While some have potentially exaggerated the negative effects of Chinese investment on the continent, discounting the stimulative role of Chinese infrastructure and the massive influx of goods and services that have arrived in Africa, this measure still serves as a benchmark for the unrealized benefits that are available in encouraging future regional cooperation. According to Stevens, “Most worrying, [South African] commercial engagement remains geographically limited, resting predominantly on SACU [Southern African Customs Union] and select SADC (Southern African Development Community) states at the expense of larger, faster-growing economies in West, North and East Africa.”
In fact, South African president Jacob Zuma has stated that only 10 percent of African trade is between its states. The African continent, as a whole, is still broken up into several Regional Economic Communities (RECs), limiting the potential developmental return from the flow of goods and people.
Encouraging Intra-Africa Trade
African leaders have recognized this issue, and begun to seize the opportunity that it entails. The African Union intends to implement a plan that would reach completion in 2018, merging economic zones across the continent gradually in the years to come, with the aim of establishing a continent-wide trade bloc worth over $1 trillion and comprising approximately 590 million individuals. According to the Irish Times, while there are visible difficulties that can be predicted, the three largest trade blocs in Africa could be merged as soon as 2014.

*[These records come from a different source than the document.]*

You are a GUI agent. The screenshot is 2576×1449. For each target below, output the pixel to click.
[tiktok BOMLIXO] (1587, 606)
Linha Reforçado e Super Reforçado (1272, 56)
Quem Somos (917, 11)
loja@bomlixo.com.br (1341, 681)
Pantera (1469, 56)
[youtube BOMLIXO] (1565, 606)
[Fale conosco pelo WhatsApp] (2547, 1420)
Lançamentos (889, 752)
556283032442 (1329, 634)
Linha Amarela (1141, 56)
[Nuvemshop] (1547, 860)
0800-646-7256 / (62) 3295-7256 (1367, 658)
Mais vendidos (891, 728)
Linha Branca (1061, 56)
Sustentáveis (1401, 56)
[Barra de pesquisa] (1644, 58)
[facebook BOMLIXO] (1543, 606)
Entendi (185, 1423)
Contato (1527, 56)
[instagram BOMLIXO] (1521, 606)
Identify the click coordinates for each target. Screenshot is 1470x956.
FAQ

There are obvious economic benefits from such a transition. When asked about what impact a regional trade bloc like ECOWAS (Economic Community of West African States) has had on both his country and other success stories such as Ghana, Ogabe Oche, the director of Research and Studies for the Nigerian Institute of International Affairs, emphasized that “with the integration of the region, ECOWAS provides a wider market for the economic expansion of both countries. Given its protocols on trade and investments [and the] free movement of persons and residence… the region provides so much opportunity for the economic expansion of the two countries.“
Yet the benefits inherent in greater co-operation, it should be emphasized, are not only economic. Institutions such as ECOWAS and the AU have had great success in maintaining relative stability after destabilizations have occurred in countries like Sierra Leone, Guinea Bissau, and more recently in Somalia. Greater economic interaction creates a sense of interdependence and responsibility for maintaining the well being of the region. This is something that will be critical for long-term, stable African development.
Lastly, it should be stated that while China, India, Brazil, the U.S., and other countries can be seen as reliable partners in what is becoming the African economic renaissance, who all have something to contribute to the process, it is likely that these powers will always have other motives besides the well-being of people living in nations throughout Africa. In the interest of keeping African individuals as the major beneficiaries of African development, it is wise for local leaders and populations to rely on other people that have the greatest stake in the stability of the region. Only in this way can African nations guarantee that the interests of local individuals will be protected, as this transition occurs, over the long run.